REPUBLIKA.CO.ID, JERUSALEM -- Presiden Israel Shimon Peres, Senin (31/12), mengeluarkan pernyataan langka.
Ia menyatakan Israel mesti berbicara dengan para pemimpin Hamas jika Gerakan Perlawanan Islam itu mematuhi persyaratan Kuartet, termasuk menolak teror dan mengakui Israel.
Ketika berbicara dengan para pemimpin masyarakat Kristen Israel, Presiden Israel tersebut mengatakan tak ada yang bisa menghalangi Israel berbicara dengan HAMAS tapi menambahkan Hamas tak mau berbicara dengan Israel.

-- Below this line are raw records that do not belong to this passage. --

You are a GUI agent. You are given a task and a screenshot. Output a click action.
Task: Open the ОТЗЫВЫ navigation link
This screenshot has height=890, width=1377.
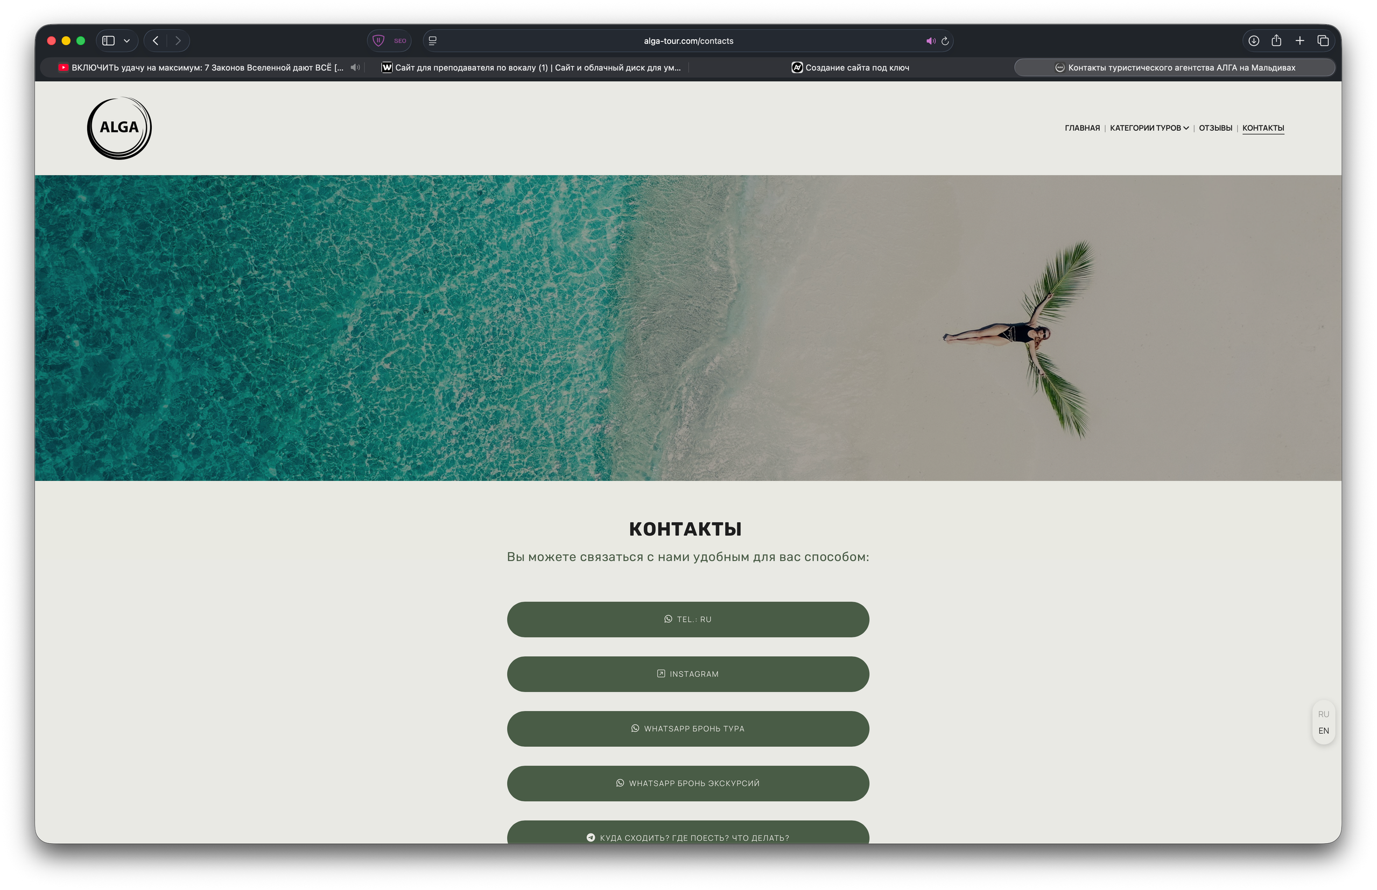(x=1215, y=128)
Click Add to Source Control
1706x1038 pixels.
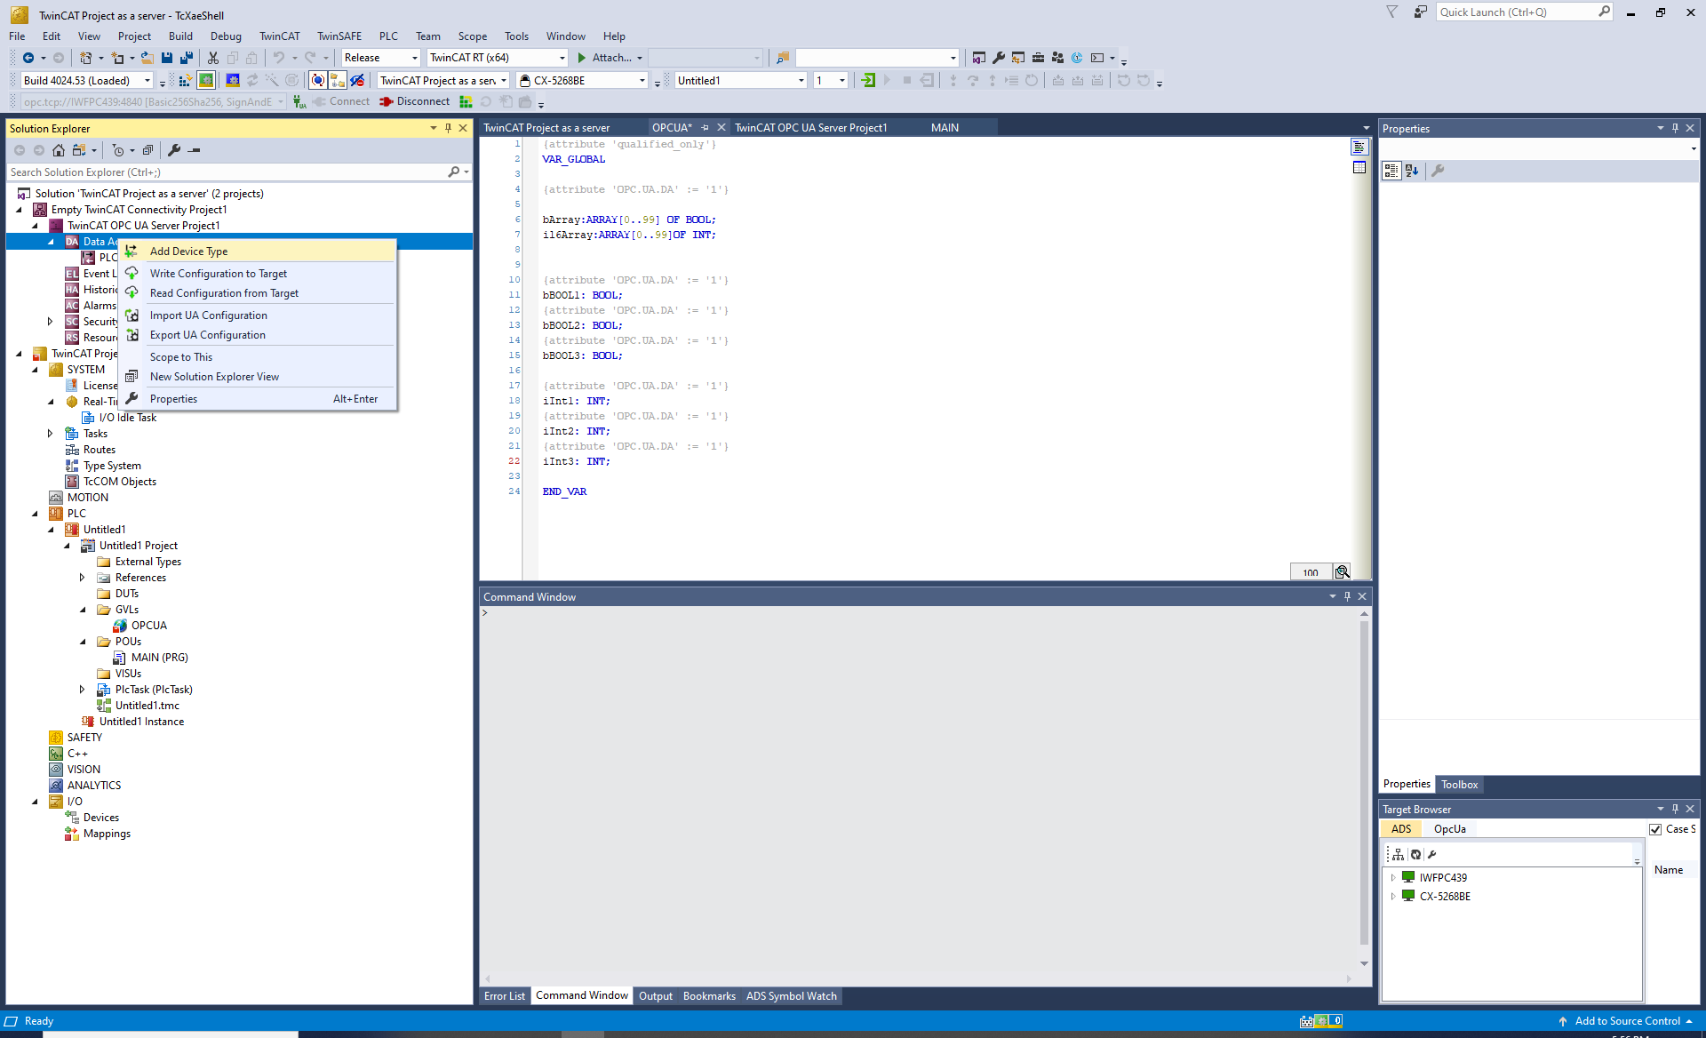[x=1626, y=1021]
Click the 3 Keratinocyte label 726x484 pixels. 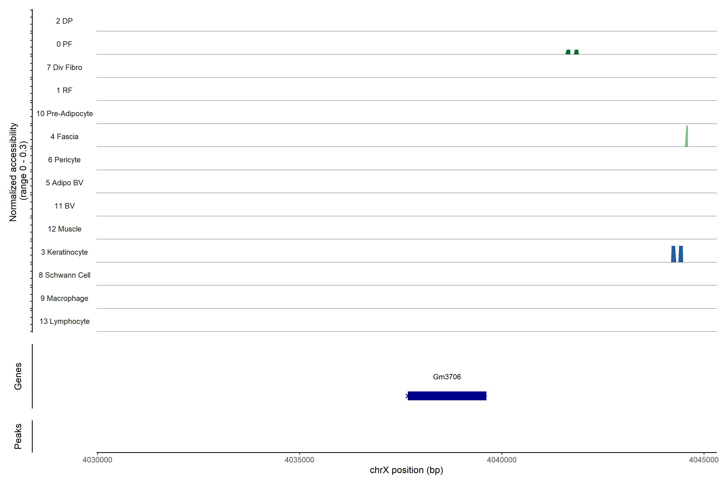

"Mereka harus memutuskan apakah mereka menginginkan perdamaian atau perang," katanya. Ia menekankan Hamas tak bisa terus menembakkan roket ke dalam wilayah Israel tanpa pembalasan, demikian laporan Xinhua.
"Jika mereka menembak, kami pun menembak," ia menambahkan.
Pada Ahad (30/12), Peres mengecam Perdana Menteri Benjamin Netanyahu dan mantan menteri luar negeri Avigdor Lieberman karena pendirian mereka terhadap Presiden Palestina Mahmoud Abbas.
Peres mengakhiri pernyataannya pada Senin dengan menambahkan ia percaya, "Orang Israel, seperti juga orang Arab, ingin melihat berakhirnya konflik, yang harus kita upayakan untuk bisa kita capai."
Pembicaraan perdamaian antara Israel dan Palestina berhenti pada 2010, akibat tindakan Israel melanjutkan pembangunan permukiman Yahudi di tanah yang dicaploknya di Tepi Barat Sungai Jordan selama Perang Timur Tengah pada 1967.
Wakil Uni Eropa mengatakan kepada Radio Israel pada awal Desember bahwa Hams akan dikeluarkan dari daftar organisasi teroris Uni Eropa jika kelompok pejuang Palestina tersebut memenuhi persyaratan Kuartet dengan mengakui Israel, mengakhiri aksi teror dan bersedia berunding dengan negara Yahudi.